The less you vote, the more you back Trump
In 2016, former President Donald Trump was a political outsider looking to win the GOP nomination for president. In part, his campaign sought to appeal to voters who were disenchanted with politics.
Despite that, though, Trump wasn't significantly more popular with infrequent voters than with consistent voters. In a poll I conducted in January and February 2016 via GfK's KnowledgePanel, respondents who hadn't voted in any of the three prior general elections (2010, 2012 and 2014) supported former Secretary of State Hillary Clinton by 3 percentage points. For respondents who had voted in all of those elections, Clinton's lead was only slightly larger: 6 points.

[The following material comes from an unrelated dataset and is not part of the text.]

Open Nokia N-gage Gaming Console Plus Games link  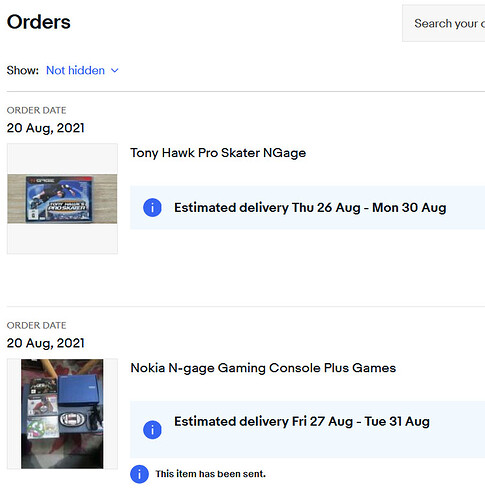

Today, though, this mild "participation gap" has become massive. Between Feb. 20 and March 18, 2024,* Gall Sigler and I oversaw a survey, fielded by NORC, of 2,462 English- and Spanish-speaking adults living in the U.S. According to public records, 63 percent of our respondents who reported being U.S. citizens turned out to vote in 2020.**
And when we broke out respondents by their voting history, we found dramatic differences in whom they support for president in 2024. President Joe Biden performed much better among frequent voters, while Trump had a large lead among people who haven't voted recently. Specifically, among respondents who voted in the 2018, 2020 and 2022 general elections, Biden outpaced Trump 50 percent to 39 percent. But among respondents who were old enough to vote but voted in none of those three elections, Trump crushed Biden 44 percent to 26 percent.
This pattern helps us understand observations about contemporary politics that seem perplexing at first blush. For instance, the party holding the presidency usually loses ground in midterm elections. But in 2022, Democrats managed to hold or even win key Senate and governor seats, and they only narrowly lost the House. Since turnout in midterms is substantially lower than turnout in presidential elections, Democratic candidates may have benefited from the party's newfound strength with more consistent voters. Relatedly, we might expect Biden's standing in the polls to tick up slightly in the coming months as more pollsters start to screen for likely voters, not just registered voters.
Still, these results are a cautionary tale for those who would extrapolate Democrats' strong performance in 2022 or recent special elections ahead to this November. The 2024 election will almost certainly have turnout far higher than those races. It will also include millions of voters who sat out 2020 — in the GfK study I mentioned above, 10 percent of validated 2016 voters sat out the 2012 presidential election — not to mention millions of people who tell pollsters that they aren't likely to vote and then do.
That said, millions of people who voted in the turbocharged turnout environment of 2020 will also likely take a pass on 2024 — and this change to the electorate could benefit Democrats. In our recent NORC poll, respondents who voted only in 2020 but skipped 2018 and 2022 leaned Trump by a large 23-point margin.
The fact that Trump did better among less frequent voters sheds light on another widely discussed trend: the declining levels of support for Democrats among Black and Hispanic Americans. Our NORC poll suggests that erosion is especially pronounced among less frequent voters. For instance, Biden led among Black respondents who voted in 2020 by 64 points, but he led among those who were registered but didn't vote by just 11 points. Biden's margin over Trump among Black citizens who don't appear to be registered to vote*** was also just 16 points. So it's not that Biden is uniformly underperforming with Black Americans — it's that he is underperforming specifically with Black citizens who don't consistently vote.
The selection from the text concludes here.